Experiment a lot: Just because something works for you in training doesn’t mean you should stick with it on race day. Why be boring? Try something different on Sunday. Buy some fancy new clothes at the race expo and wear them in the race. Never had sport beans before? What better time to try them than race day! Break out those new lightweight racing flats you’ve been waiting to wear for the first time.
Fight for position: Line up as close to the start line as possible, so nobody gets in your way. All those people lining up behind the elites are suckers. Of course, when you’re up that far, remember to…
Blast off the start line: The first 4 miles are the easiest on the course. Take advantage and cut as much time as possible off your target pace – it’s like putting money in the bank! Who knows, all that adrenaline and excitement might carry you through the entire race. Run those early miles as fast as you possibly can, because the course gets hillier and harder later. Pacing yourself is for chumps.
Keep your eyes on the yellow line: Remember, your only goal is to run fast. Block out all the beautiful scenery around you – it will only distract from your task. If you want to see the ocean and cliffs and cows, come back another day and drive the road like everybody else does. Don’t even listen to the music. Stay focused on the line in the middle of the road. The race is all that matters
Hurricane Point is bad: Hurricane Point is 2 miles of horrible climbing. It’s best to get it over with as quickly as possible. Charge forward and pass everyone ahead of you. All the walkers will think you’re a total stud (or studette) that way. Those people won’t see you later in the race, so go for it!
Run really fast on the downhills: The best way to make up time from all the uphills is to hammer the downhill sections. Regain any lost time as quickly as you can. All the minutes you lose going up Hurricane Point can be made up by flying wildly down the backside. Run like a maniac!

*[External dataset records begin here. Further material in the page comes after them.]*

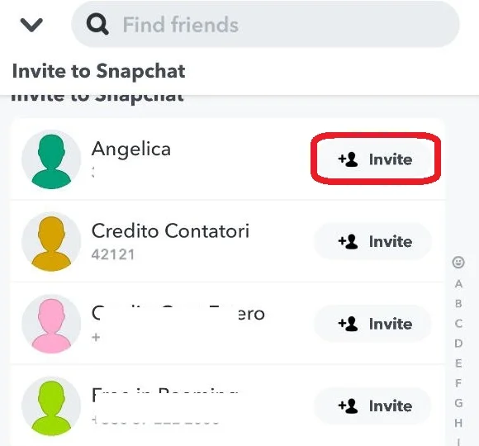Jump to letter E in alphabet index
Viewport: 479px width, 446px height.
click(x=458, y=363)
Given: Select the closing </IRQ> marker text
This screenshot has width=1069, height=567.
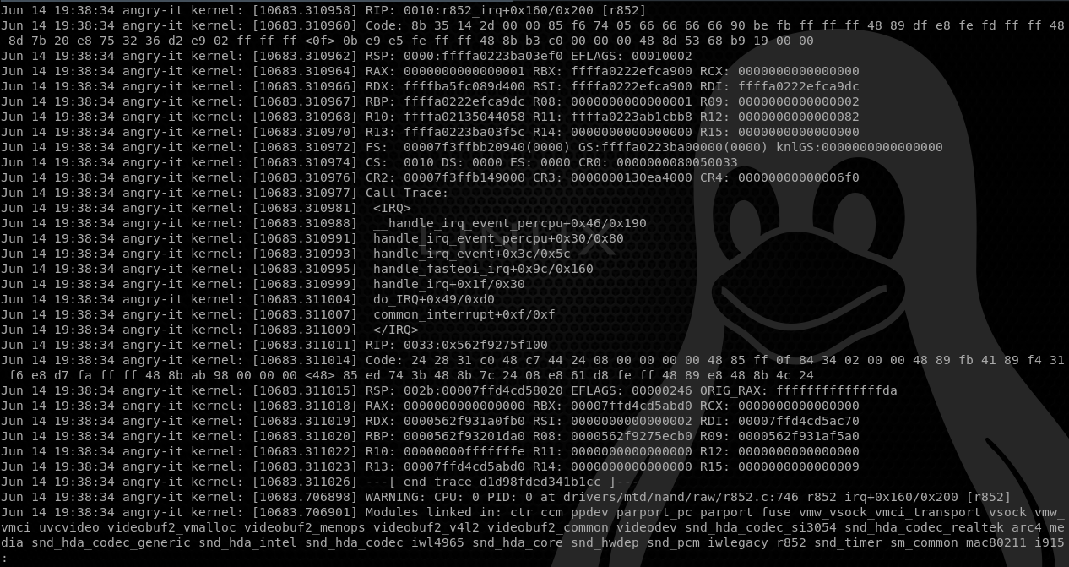Looking at the screenshot, I should (396, 330).
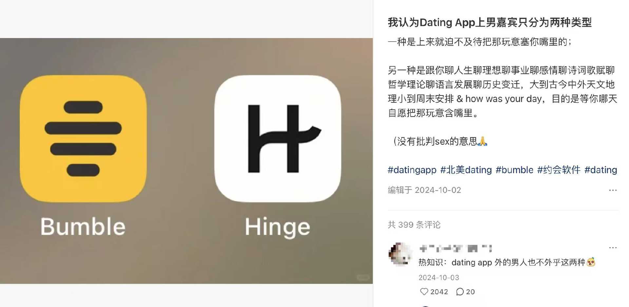
Task: Click the commenter's blurred username
Action: tap(456, 249)
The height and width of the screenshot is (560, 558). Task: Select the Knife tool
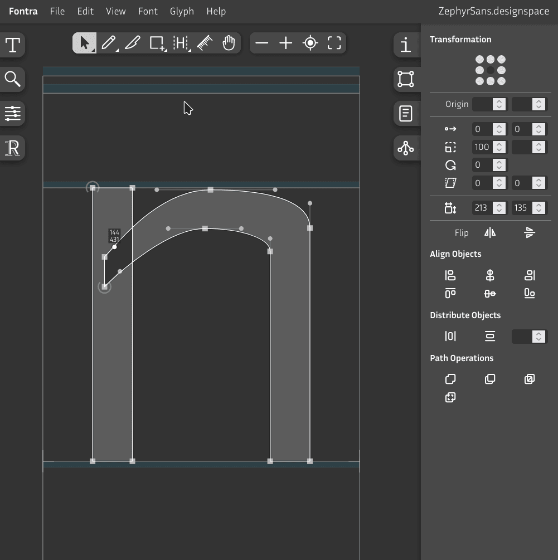(x=133, y=43)
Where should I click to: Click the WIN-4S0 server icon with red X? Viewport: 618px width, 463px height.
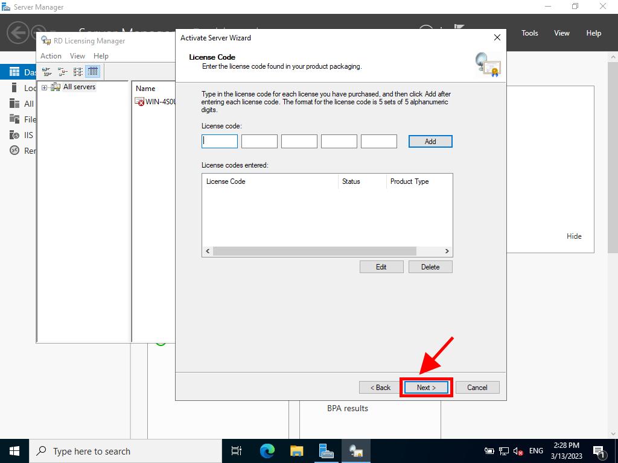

Embrace the camber of the road: The hardest part of the Big Sur Marathon is miles 21 to 24 through the steep hills of Carmel Highlands. Lucky for you the road starts to slant a lot in this section also. Don’t bother with the flatter portions in the middle of the road - always take the most cambered part on the tangents to save a few extra seconds. Your legs will deal with it later.
Spend some time on D-minor hill at D-major time: The last hill on the course is a slope from Monastery Beach to Carmel Meadows at the beginning of mile 26. It’s such a tough climb that you might as well just sit by the side of the road and cry. On the plus side, there are belly dancers there to keep you company.
Enjoy the ride to the finish: Not many people get to cross the finish line in the “Meat Wagon” – so if this happens, consider yourself one of the lucky ones! Once you’re released from the medical tent, make sure you come up and thank us for our great advice.